Mobile commerce on the rise

Mobile commerce is revolutionising the retail sector, a new report says, with 68% of Australian consumers planning to use mobile devices for transactions and payments in the future.

 

The report, launched by PayPal in partnership with the Australian Retailers Association, shows the mobile commerce market in Australia hit $155 million in total payments in 2010, while PayPal’s mobile payment volume grew 14 times the previous figure.

 

The research was conducted by research agency The Nielsen Company, which surveyed more than 500  Australian consumers, although the mobile commerce results are based on 165 online shoppers from mobile devices.

 
According to the report, 10% of PayPal’s 3.6 million active consumer accounts completed transactions on mobile devices in the last quarter of 2010, up from 1% in 2009.

 

Frerk-Malte Feller, PayPal managing director for Australia, expects the retail industry to see more change in the next three years than it has seen in the last decade.

 

“In the last quarter, our merchants have enjoyed a 25% month-on-month increase in total mobile payment volumes,” Feller says.

 

Jennifer Cromarty, deputy executive director of the Australian Retailers Association, says now more than ever, retailers must have a presence wherever their customers are including in store, online or on their mobiles.

 

According to the report, the most popular time for mobile shopping is when consumers are in transit, with 76% citing convenience as the main reason for transacting on the go.

 

However, the report also identifies growth barriers for mobile commerce, namely consumers’ concerns around the inadequacy of current security measures for mobile transactions.

 

Internet security software provider AVG recently issued a warning regarding the risks associated with mobile devices, urging users to adopt data encryption software.

 

The PayPal and ARA report reveals usability is also a key concern for consumers, with almost half of respondents claiming the screen size is too small and difficult to use.

 

But despite these drawbacks, Feller says retailers that offer a fully optimised end-to-end mobile experience will benefit from the “true value” of mobile commerce.

 

“Today, a customer can stand in a bricks-and-mortar store, scan an item, price compare, and read reviews online,” he says.

 

“Customers have a newfound power and the tools to make intelligent purchase decisions.
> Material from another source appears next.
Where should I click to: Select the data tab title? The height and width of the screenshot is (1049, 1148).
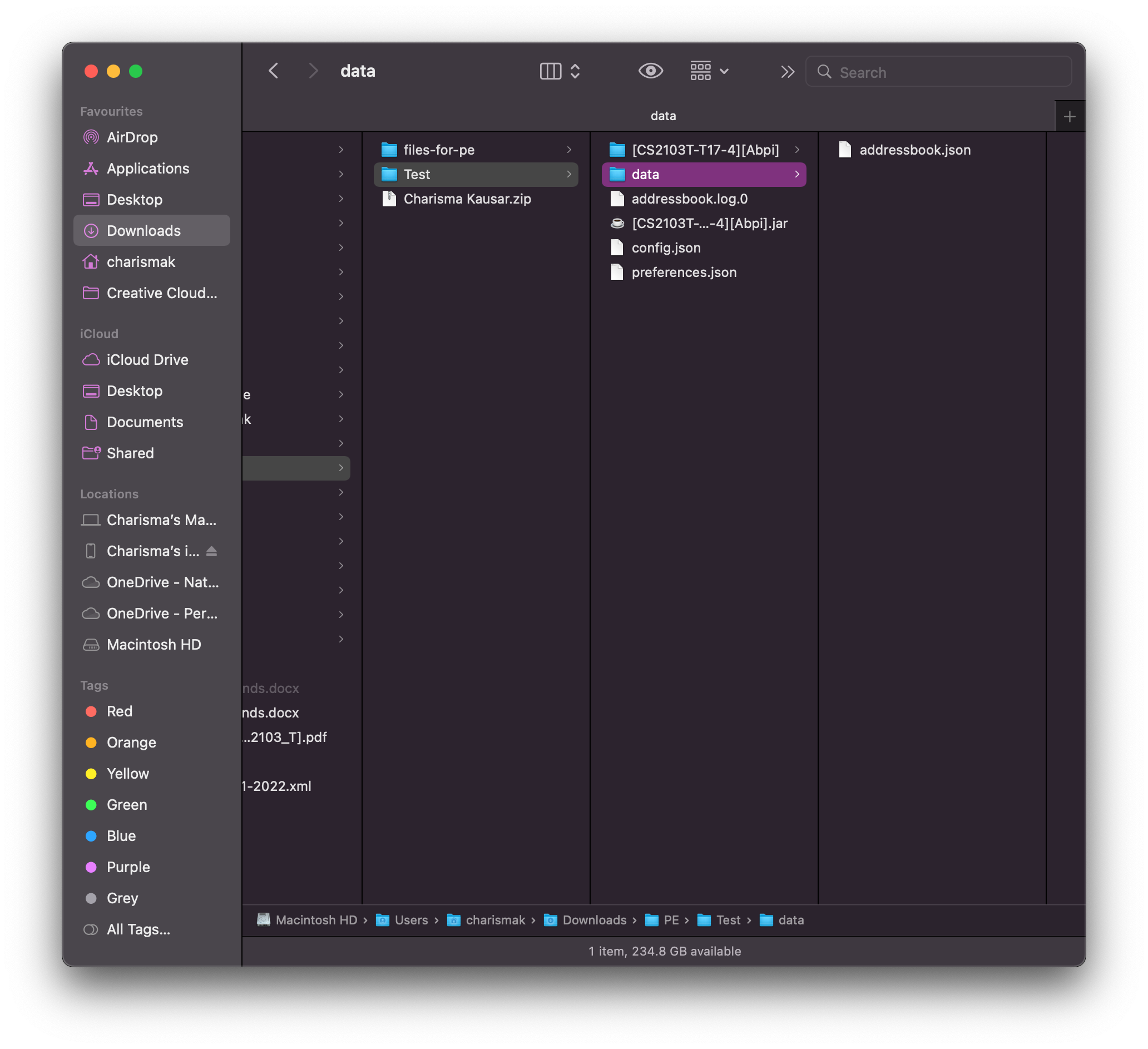[663, 116]
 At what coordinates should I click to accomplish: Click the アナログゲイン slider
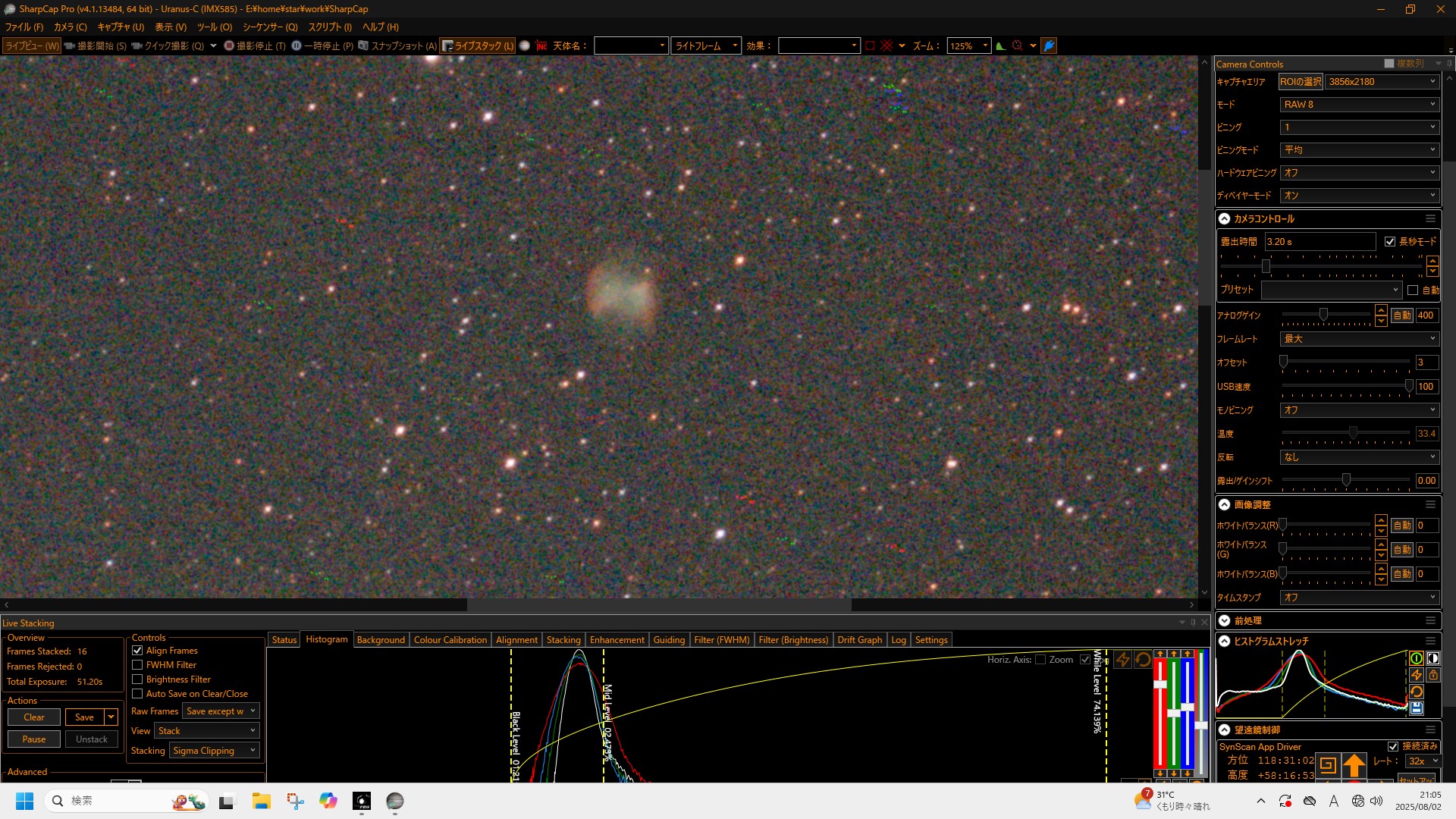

The technology is here, the consumer demand is here, and the time is right for Australia’s retailers to embrace multichannel strategies.”

 

On the back of the PayPal and ARA report comes another report from jobs site SEEK, with new research revealing the number of visits from jobseekers searching on their mobile phones has grown by more than 245% in a year.

 

According to the report, visits to SEEK via mobile devices are currently at more than $1 million visits per month, with almost 900,000 of those visits opting to use the SEEK optimised mobile site.

 

SEEK product director Doug Blue says he expects this trend to continue as more jobseekers utilise their mobiles to search for jobs.

 

“Our research shows more than two out of three Australians are keeping an eye out for a new job in 2011 and, with the growth of smart phones, it’s not surprising to see more and more people using their mobiles to job hunt,” Blue says.

 

Meanwhile, Budget airline Jetstar has announced plans to allow customers to book flights online using PayPal, enabling flight bookings via mobiles.